Most people have had to struggle with these issues at some point in their lives (or will soon). Some people have been thinking outside the proverbial box and come up with a novel approach.

Why not simply do what corporate America does, let’s outsource our parents!

That’s right! Who needs astronomical rest home bills and medical expenses when we get more bang for our buck overseas. Yes, people are really shipping their parents to India for care in their later years.

India, the second most populous country on the planet and home of some of the most wretched living conditions ever known, has a five star resort to warehouse middleclass old folks.

The article on one level is absolutely funny and upon reflection says a great deal about what is wrong with our country.

Man turns to India for cheap care for parents
By Laurie Goering
CHICAGO TRIBUNE
Sunday, Aug. 05 2007

PONDICHERRY, INDIA — After three years of caring for his increasingly frail mother and father in their Florida retirement home, Steve Herzfeld was exhausted and faced with spending his family’s last resources to put the couple in a cheap nursing home.

So he made what he saw as the only sensible decision: He outsourced his parents to India.

Today his mother, Frances, 89, who suffers from advanced Parkinson’s disease, gets daily massages, physical therapy and 24-hour help getting to the bathroom, all for about $15 a day.

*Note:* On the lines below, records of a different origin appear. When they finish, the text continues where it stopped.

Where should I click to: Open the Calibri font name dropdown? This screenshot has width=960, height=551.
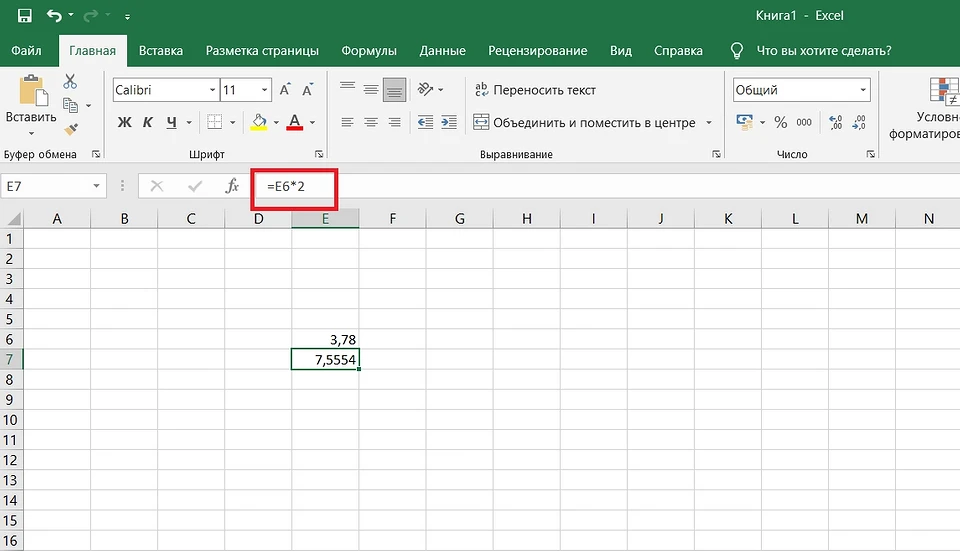(x=212, y=90)
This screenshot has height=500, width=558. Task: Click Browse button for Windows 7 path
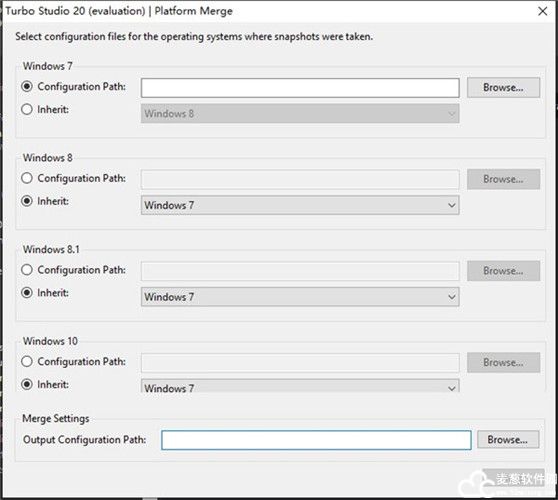[503, 88]
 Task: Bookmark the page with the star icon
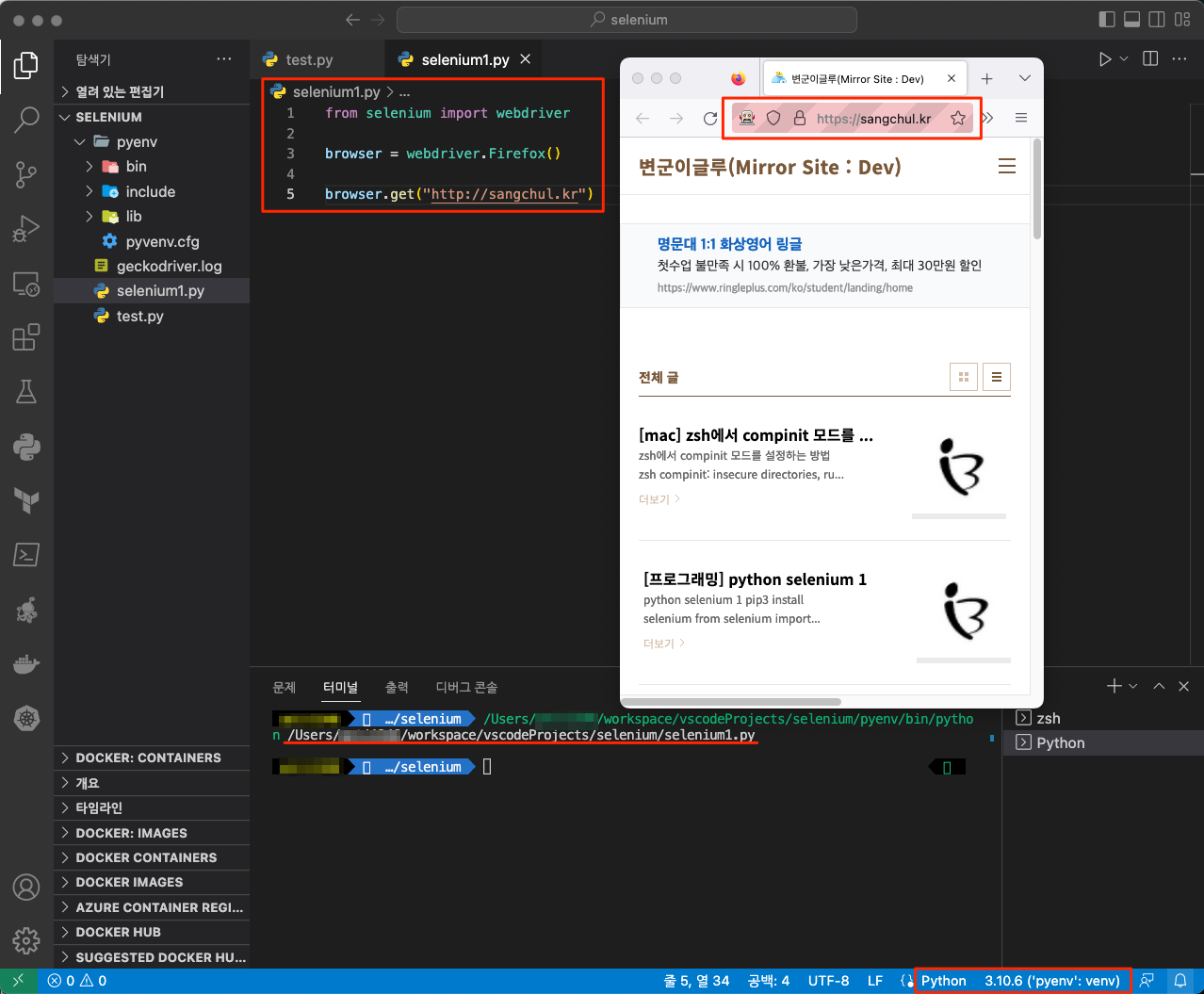tap(956, 118)
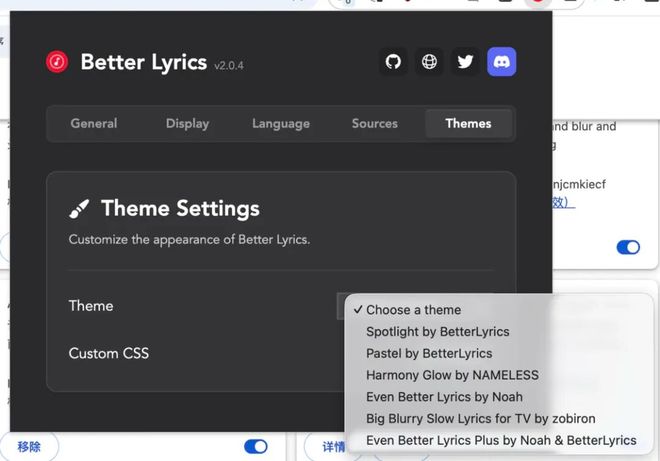This screenshot has height=461, width=660.
Task: Open the Discord server icon
Action: [x=501, y=62]
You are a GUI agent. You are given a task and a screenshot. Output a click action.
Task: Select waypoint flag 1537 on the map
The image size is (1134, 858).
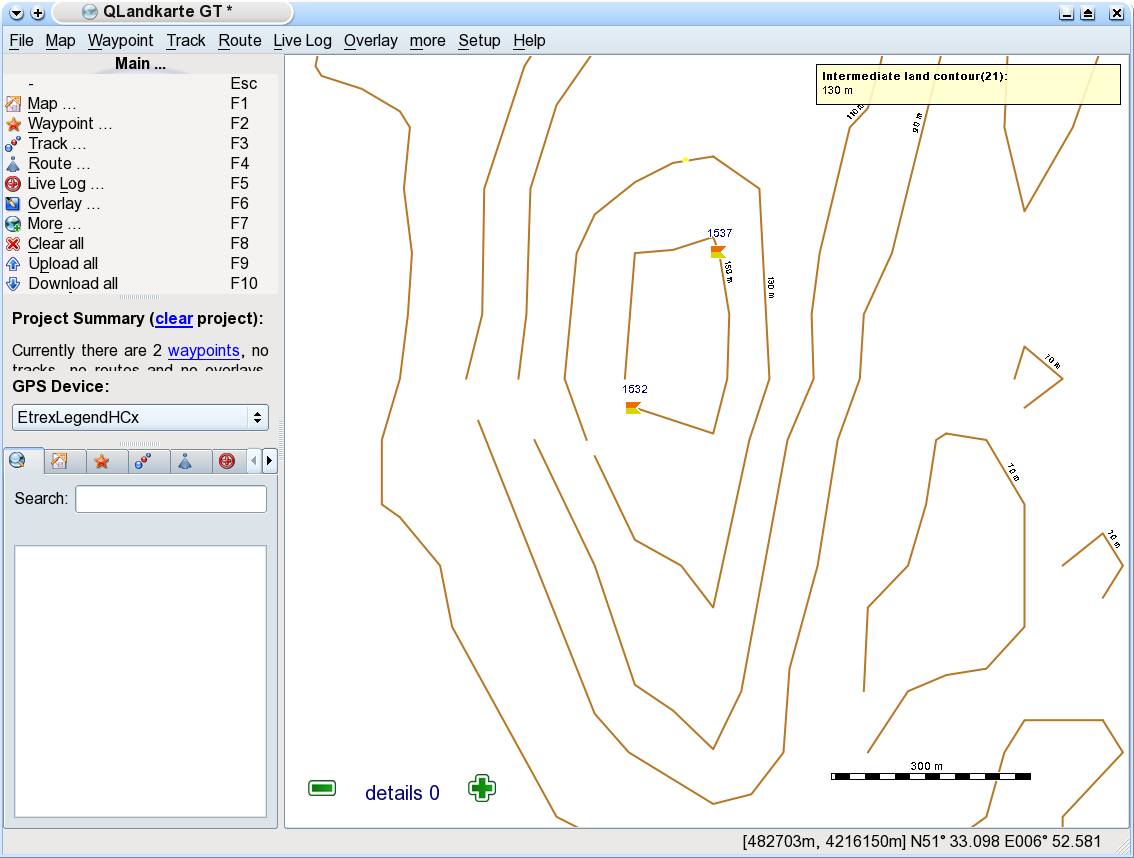click(718, 251)

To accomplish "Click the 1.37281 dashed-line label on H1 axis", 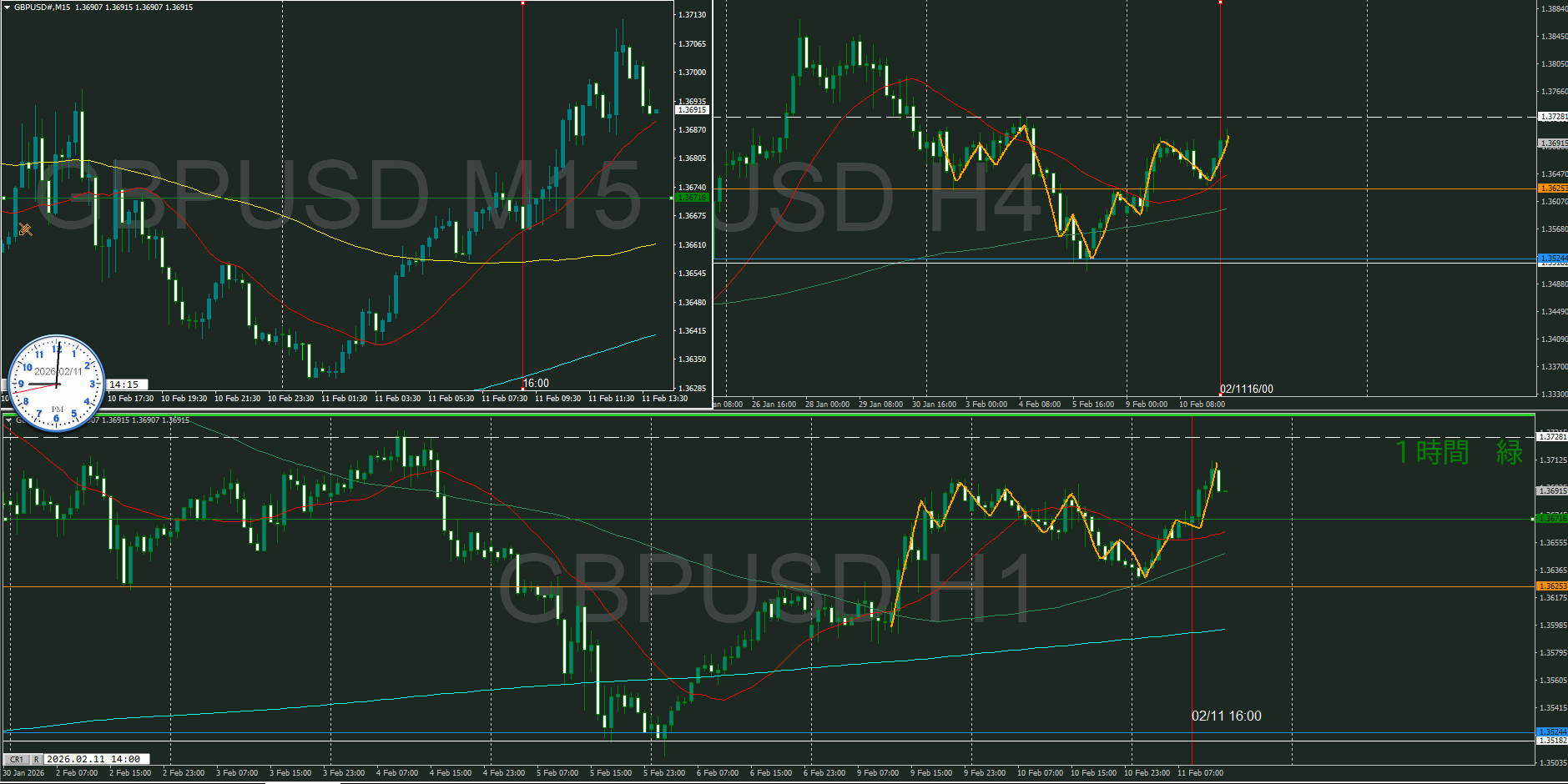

His father, Ernest, 93, an Alzheimer’s patient, has a full-time personal assistant, and a cook who has won him over to a vegetarian
diet healthy enough that he no longer needs his cholesterol medication.

Best of all, the plentiful drugs the couple require cost less than 20 percent of what they do at home, and salaries for their six-person staff are so cheap that the pair now bank $1,000 a month of their $3,000 Social Security payment. They aim to use the savings as an emergency fund or to pay for airline tickets
if family members want to visit.

“I wouldn’t say it’s a solution for everybody, but I consider it the best solution to our problem,” said Herzfeld, 56, who made the move to India with his parents, and now, as “care manager rather than the actual worker” has time for things such as strolls in the botanical gardens with his father.

With the cost of nursing homes, home nurses and medications painfully high in the United States, the elderly and their caregivers have long looked abroad for better solutions. Many families now drive regularly to Mexico or Canada to buy cheaper drugs, or hire recent immigrants — some of them undocumented — to help them look after frail parents.

A growing number of aging couples have bought retirement homes in Mexico, where help is cheap and Medicare-funded health care just a quick drive across the border.